=== THE TASK ===
Look through the data below and show every line that includes "agent".

=== EXCERPTED RECORDS ===
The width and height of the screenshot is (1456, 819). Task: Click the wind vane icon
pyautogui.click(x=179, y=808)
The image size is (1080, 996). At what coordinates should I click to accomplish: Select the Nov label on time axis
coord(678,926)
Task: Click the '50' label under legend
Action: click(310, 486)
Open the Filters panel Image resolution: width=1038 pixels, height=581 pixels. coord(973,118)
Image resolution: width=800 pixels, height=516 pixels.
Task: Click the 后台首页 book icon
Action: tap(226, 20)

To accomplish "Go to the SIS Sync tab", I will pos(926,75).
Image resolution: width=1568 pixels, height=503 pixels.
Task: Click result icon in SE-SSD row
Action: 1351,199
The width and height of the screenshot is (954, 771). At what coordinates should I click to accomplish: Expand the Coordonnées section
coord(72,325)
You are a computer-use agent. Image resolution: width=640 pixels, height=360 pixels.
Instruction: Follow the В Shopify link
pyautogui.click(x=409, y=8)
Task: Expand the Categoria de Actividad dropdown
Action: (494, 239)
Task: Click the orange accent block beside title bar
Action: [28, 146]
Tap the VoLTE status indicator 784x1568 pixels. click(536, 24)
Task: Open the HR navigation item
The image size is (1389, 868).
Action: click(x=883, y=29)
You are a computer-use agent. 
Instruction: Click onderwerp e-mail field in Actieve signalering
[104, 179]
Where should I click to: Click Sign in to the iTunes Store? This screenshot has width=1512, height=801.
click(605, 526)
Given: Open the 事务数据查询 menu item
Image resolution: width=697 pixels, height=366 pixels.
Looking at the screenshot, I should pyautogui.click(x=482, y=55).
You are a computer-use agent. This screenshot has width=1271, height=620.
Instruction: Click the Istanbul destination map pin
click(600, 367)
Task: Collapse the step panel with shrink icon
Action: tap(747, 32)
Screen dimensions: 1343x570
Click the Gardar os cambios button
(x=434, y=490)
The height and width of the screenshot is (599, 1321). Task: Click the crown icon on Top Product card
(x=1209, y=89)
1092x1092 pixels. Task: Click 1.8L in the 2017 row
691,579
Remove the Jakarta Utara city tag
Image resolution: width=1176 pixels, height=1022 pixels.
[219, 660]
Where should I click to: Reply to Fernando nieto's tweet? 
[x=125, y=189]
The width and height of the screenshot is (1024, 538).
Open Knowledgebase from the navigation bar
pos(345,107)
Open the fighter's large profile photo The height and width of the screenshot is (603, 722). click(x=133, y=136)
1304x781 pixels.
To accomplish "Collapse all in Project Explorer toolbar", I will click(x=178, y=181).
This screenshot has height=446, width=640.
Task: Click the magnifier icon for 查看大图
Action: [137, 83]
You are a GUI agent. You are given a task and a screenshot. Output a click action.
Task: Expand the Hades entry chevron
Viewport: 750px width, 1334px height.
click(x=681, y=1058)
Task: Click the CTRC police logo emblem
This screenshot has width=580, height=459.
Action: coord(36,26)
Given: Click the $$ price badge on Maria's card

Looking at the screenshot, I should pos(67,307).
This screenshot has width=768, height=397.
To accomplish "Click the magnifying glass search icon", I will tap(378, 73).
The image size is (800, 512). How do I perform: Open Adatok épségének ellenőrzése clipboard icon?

=== SOLUTION FOR THIS PROBLEM ===
You are a computer-use agent. Image resolution: width=640 pixels, height=360 pixels.
You are a computer-use agent. 
You are a computer-use agent. This screenshot has width=1271, height=620.
You are a GUI agent. You are given a task and a screenshot. Output a click action.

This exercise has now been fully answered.